Ok so now that I’ve convinced you to keep pushing in your own workout – how do you do it? Here are 3 easy ways to make your workout harder. All of these assume you don’t even have to change the type of exercise you are doing (e.g. squats, lunges, bicep curls etc…). I said easy right!?
- Go heavier: The simplest way to push your muscles to failure (the state at which your muscles start responding) is to lift heavier weights. So long as it is safe for you (and not hurting in any way) – try increasing your weights by 5 or 10 lbs, while keeping your rep range at 8-12 per set. Remember, your goal is to really struggle (without compromising form) in getting those last 2 reps done
- Go slower: If you work out at home and don’t want to invest in a heavier set of weights, this is a really easy way to make the exercise more challenging. Slow down your reps to 2-3 times longer than you are doing now. Aim for 4-6 seconds on the contraction and 2-3 seconds on the release. If you keep your rep range the same, I promise you will start to feel a burn even without increasing your weight!
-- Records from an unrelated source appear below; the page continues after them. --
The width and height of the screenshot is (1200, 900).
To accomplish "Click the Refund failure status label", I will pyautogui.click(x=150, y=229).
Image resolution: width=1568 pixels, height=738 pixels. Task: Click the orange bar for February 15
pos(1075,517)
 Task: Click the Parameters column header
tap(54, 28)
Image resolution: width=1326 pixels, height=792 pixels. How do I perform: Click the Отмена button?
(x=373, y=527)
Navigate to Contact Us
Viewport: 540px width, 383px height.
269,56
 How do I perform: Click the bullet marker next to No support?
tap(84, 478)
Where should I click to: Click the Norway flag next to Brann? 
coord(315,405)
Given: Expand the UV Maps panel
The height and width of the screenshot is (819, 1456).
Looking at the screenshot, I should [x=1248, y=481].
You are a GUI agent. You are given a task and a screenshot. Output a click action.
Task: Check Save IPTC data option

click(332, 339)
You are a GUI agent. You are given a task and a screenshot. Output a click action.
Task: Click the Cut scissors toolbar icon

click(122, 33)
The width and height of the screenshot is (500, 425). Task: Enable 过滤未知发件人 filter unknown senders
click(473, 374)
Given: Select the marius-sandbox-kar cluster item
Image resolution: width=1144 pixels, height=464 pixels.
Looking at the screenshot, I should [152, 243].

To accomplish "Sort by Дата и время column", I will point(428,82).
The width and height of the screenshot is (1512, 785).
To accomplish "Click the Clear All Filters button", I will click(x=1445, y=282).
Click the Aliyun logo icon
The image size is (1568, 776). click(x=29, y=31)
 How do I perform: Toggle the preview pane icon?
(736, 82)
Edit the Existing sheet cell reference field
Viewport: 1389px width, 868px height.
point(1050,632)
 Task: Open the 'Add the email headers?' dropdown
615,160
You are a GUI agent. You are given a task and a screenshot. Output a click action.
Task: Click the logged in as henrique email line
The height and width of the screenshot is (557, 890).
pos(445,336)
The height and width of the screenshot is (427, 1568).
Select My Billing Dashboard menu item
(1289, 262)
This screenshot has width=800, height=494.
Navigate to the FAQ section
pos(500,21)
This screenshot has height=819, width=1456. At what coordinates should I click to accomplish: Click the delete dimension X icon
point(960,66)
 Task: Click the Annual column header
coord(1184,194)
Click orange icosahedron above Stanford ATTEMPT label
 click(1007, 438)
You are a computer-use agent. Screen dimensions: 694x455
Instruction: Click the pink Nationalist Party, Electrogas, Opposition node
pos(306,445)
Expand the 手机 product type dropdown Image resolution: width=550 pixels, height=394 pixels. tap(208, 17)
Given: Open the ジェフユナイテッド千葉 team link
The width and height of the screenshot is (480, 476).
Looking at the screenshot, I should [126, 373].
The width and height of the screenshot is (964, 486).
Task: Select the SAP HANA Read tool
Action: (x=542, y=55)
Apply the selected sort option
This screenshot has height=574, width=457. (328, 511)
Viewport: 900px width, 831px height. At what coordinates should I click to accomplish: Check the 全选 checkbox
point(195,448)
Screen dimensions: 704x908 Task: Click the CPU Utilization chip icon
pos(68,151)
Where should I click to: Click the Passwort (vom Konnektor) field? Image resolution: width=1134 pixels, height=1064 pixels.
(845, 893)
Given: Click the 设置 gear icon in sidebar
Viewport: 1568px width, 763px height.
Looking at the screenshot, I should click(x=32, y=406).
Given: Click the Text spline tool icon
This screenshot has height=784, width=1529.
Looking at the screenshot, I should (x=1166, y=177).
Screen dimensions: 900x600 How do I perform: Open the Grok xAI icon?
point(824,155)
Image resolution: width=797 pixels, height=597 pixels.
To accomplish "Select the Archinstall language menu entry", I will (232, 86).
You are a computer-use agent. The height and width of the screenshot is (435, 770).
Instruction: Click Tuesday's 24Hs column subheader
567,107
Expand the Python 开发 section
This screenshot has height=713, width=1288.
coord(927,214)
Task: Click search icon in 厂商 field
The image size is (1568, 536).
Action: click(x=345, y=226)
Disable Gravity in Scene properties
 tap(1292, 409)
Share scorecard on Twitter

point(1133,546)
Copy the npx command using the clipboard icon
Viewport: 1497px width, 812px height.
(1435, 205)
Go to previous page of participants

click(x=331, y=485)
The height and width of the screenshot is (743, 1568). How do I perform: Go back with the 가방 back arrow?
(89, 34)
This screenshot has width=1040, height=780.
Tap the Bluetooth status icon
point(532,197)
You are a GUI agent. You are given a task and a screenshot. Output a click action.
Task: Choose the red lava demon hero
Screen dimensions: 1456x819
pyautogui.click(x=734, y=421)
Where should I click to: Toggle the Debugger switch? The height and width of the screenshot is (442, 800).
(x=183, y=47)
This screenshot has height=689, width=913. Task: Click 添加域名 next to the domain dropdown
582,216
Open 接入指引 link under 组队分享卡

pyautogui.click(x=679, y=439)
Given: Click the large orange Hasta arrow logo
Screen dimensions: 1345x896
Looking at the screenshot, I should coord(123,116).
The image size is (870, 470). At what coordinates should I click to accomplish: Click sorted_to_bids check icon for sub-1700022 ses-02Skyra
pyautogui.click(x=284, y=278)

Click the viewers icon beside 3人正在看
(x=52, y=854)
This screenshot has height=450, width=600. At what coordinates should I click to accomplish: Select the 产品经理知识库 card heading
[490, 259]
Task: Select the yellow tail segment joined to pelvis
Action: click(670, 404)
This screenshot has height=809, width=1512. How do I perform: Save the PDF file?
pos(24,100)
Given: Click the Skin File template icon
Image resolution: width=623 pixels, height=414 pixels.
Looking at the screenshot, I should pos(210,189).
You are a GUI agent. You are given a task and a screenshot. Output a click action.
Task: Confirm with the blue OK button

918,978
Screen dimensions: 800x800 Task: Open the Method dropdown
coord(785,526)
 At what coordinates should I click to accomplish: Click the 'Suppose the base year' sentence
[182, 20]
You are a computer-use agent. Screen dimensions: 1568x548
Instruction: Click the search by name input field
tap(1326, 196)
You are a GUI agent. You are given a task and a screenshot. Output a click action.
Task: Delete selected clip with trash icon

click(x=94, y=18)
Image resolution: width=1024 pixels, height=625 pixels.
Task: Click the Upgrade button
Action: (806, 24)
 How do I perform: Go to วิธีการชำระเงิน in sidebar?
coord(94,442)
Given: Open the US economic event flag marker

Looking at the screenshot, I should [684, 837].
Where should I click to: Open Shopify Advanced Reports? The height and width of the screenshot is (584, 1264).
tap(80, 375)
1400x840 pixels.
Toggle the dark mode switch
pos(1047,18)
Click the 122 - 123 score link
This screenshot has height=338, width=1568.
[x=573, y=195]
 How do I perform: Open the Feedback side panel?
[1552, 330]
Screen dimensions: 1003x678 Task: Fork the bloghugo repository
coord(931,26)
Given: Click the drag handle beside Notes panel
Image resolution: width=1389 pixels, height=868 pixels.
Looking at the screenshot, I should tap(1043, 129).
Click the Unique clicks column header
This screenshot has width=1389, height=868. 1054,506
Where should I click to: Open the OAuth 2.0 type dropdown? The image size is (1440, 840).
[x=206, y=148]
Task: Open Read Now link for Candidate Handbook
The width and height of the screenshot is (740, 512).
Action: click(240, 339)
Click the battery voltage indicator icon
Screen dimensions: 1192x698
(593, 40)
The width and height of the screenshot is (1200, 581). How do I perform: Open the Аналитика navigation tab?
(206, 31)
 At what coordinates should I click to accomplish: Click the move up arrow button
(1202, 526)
- Intersperse plyometrics: Yet another cost effective way to push yourself is adding in plyometric supersets. All this means is that after completing 1 set of your standard exercise (let’s take squats for instance), do the same number of reps (or more) of that same exercise (or at least using the same muscle group), without weights, but with a “jump”. For example with our squats, you would do 8-12 reps of a weighted squat – set the weights down –then do 8-12 jump squats. If you are doing upper body, you can do plyometric push-ups where you push off the floor after each push-up. Another option for upper body is to stand facing a wall and push off the wall. Here are some other great plyometric exercises.
Now THIS is how you Make the most of your workout. Ready! Go to it…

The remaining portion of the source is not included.